··· EXERCISE PASSAGE ···

Well, as I said, I do have knowledge of the process.

There are some people who are legally entitled to get their money back first. That is usually banks. If there is money left over, there is no law stating that that has to be shared equally. The company (or the accountant handling it) will distribute it back towards suppliers and customers to whom the business owed money. Often, by creating a bit of fuss, you increase your chances of getting money back. As I said, they will usually prioritise people who have started legal action, simply to make it go away. Quite often that will be suppliers (i.e. for breach of contract, agreed to pay for received goods by date X, and didn't), but sometimes it can be customers.

If you are simply being pedantic about the word "fact" after I also said "they *usually* prioritise", you're wasting everybody's time.



narad said:


> I'm saying that praying to the great God of handmade guitar refunds is likely equally effective at prioritizing your spot as is writing an email.



And you are wrong. Writing letters works. I've seen it time and time again.


----------



## narad (Mar 15, 2019)

Flappydoodle said:


> If you are simply being pedantic about the word "fact" after I also said "they *usually* prioritise", you're wasting everybody's time.

··· DATA BELOW ···

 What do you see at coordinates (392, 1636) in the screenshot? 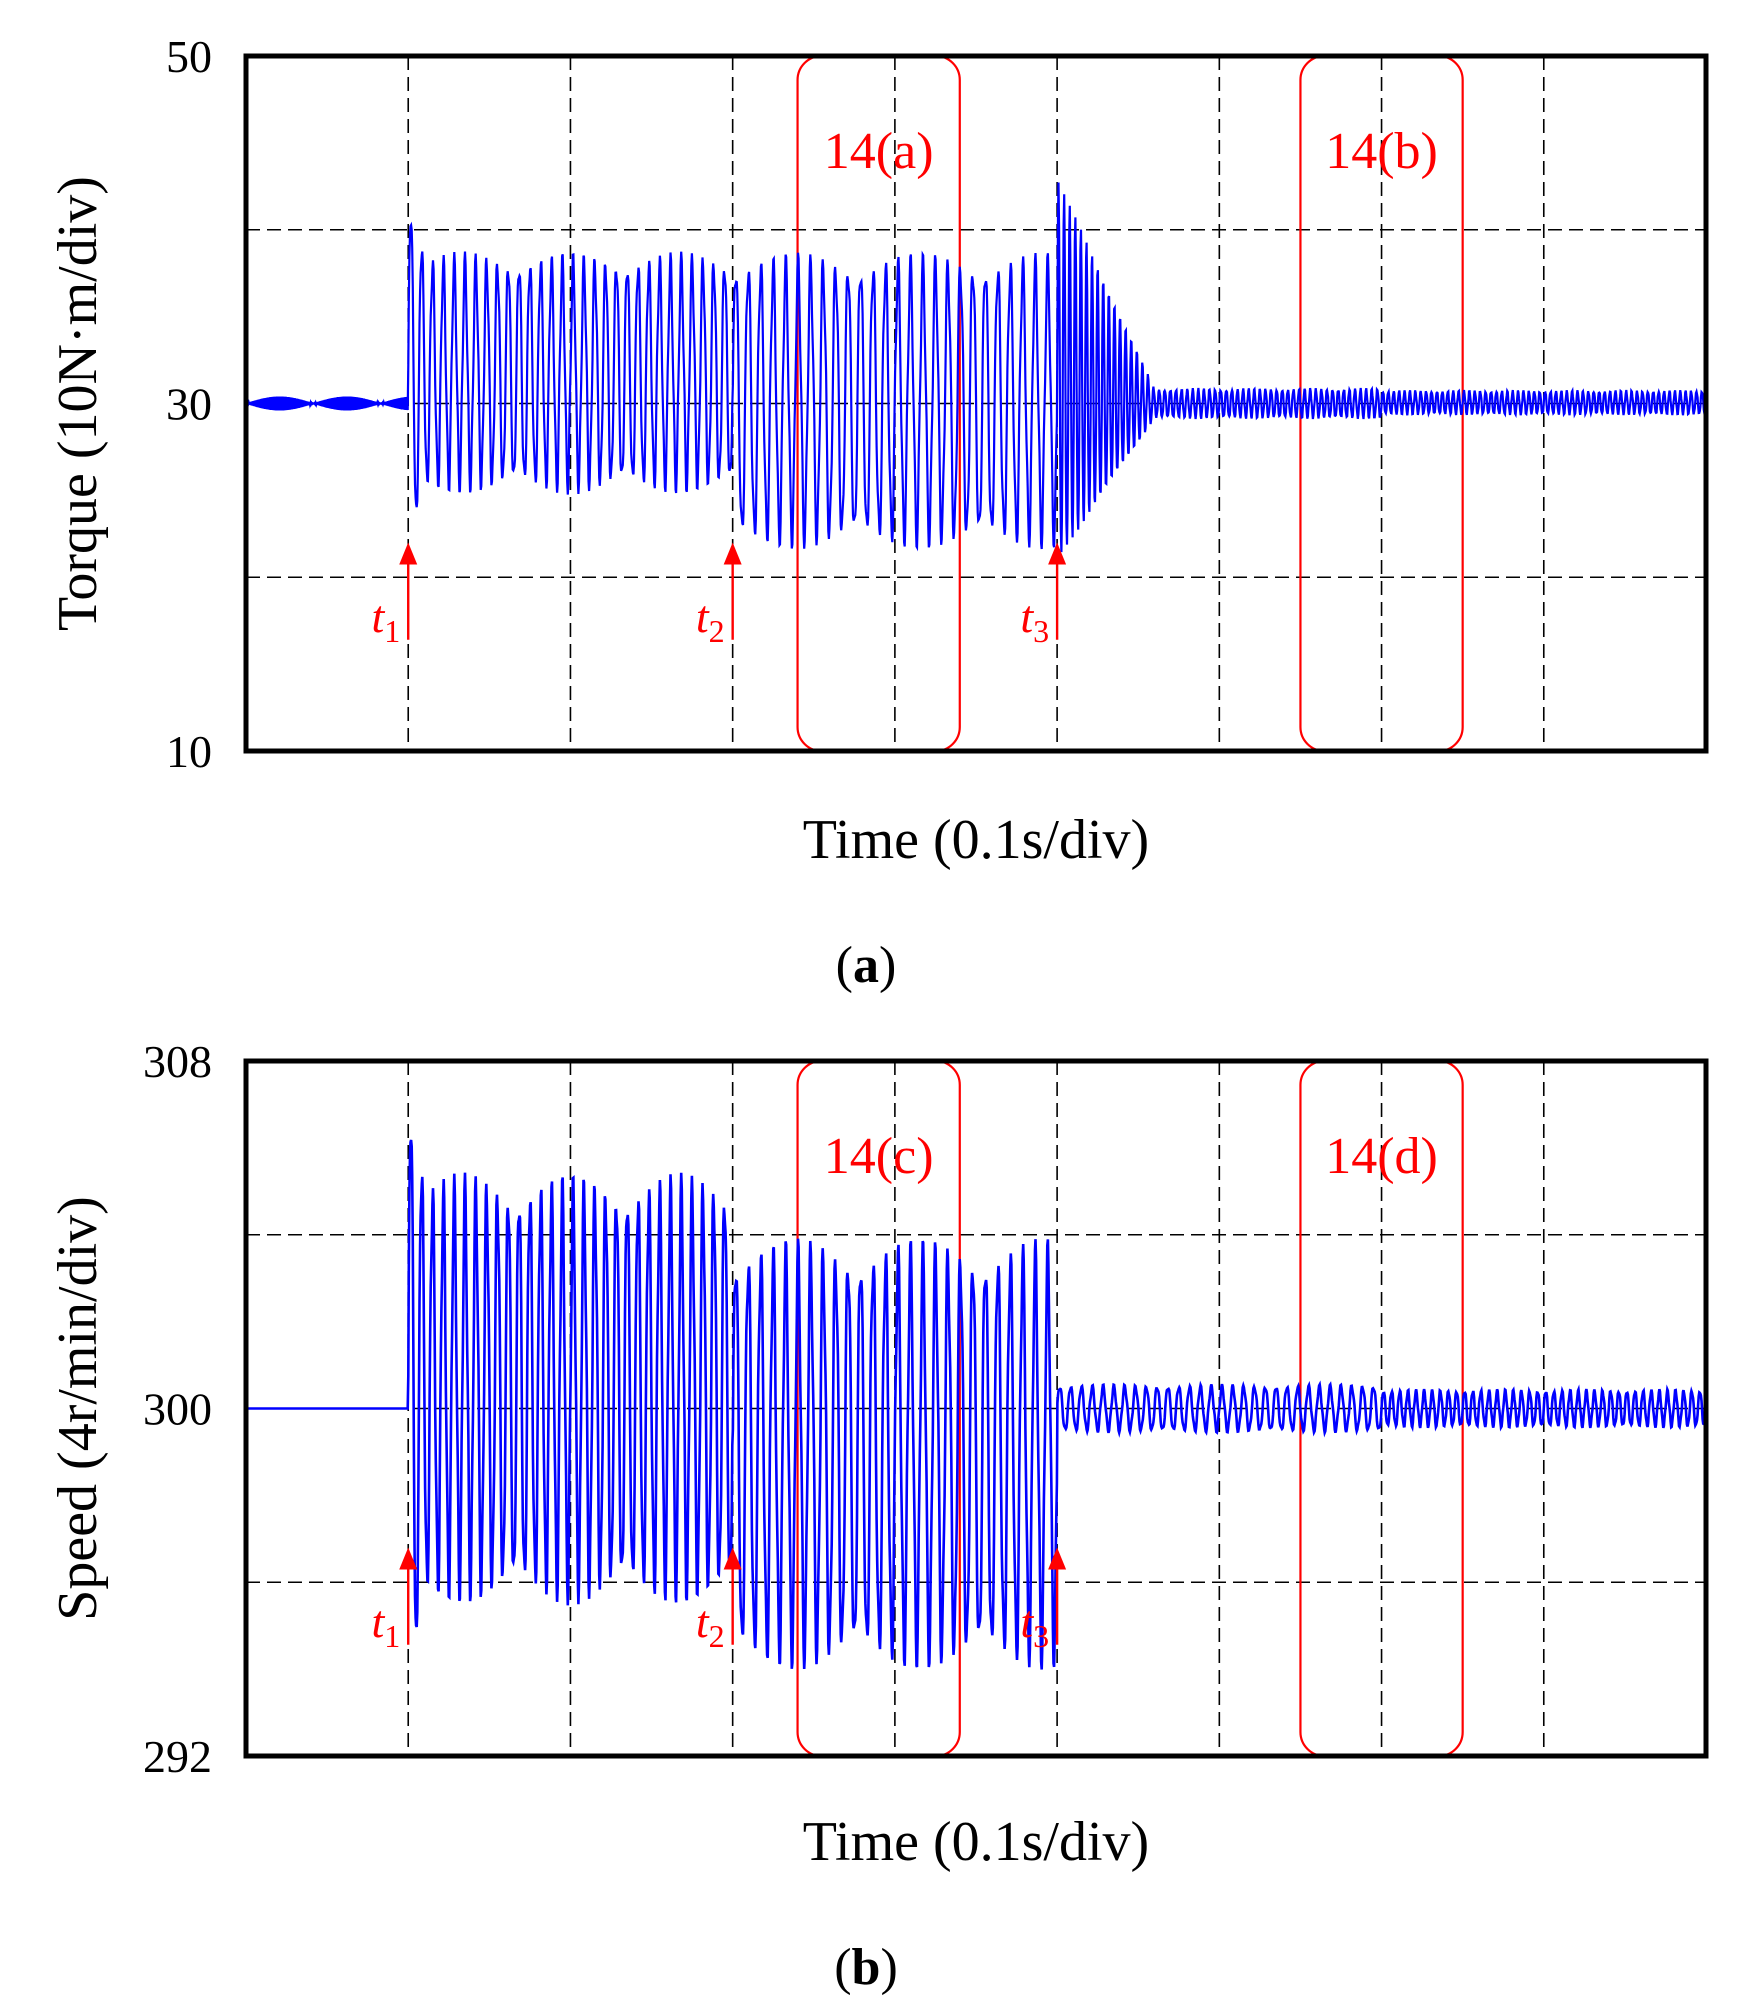
I see `speed-event-label-sub: 1` at bounding box center [392, 1636].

···

TASKS TO COMPLETE:
[A] From the forum thread, write out the passage starting at "There are some" and ending at "can be customers.".
[B] Answer these questions from the forum thread:
(i) Who is usually legally entitled to get their money back first?
(ii) What does narad say is likely equally effective as writing an email?
(iii) Who are quite often the people that have started legal action?

RESPONSES BY TASK:
[A]
There are some people who are legally entitled to get their money back first. That is usually banks. If there is money left over, there is no law stating that that has to be shared equally. The company (or the accountant handling it) will distribute it back towards suppliers and customers to whom the business owed money. Often, by creating a bit of fuss, you increase your chances of getting money back. As I said, they will usually prioritise people who have started legal action, simply to make it go away. Quite often that will be suppliers (i.e. for breach of contract, agreed to pay for received goods by date X, and didn't), but sometimes it can be customers.

[B]
(i) Banks.
(ii) Praying to the great God of handmade guitar refunds.
(iii) Suppliers.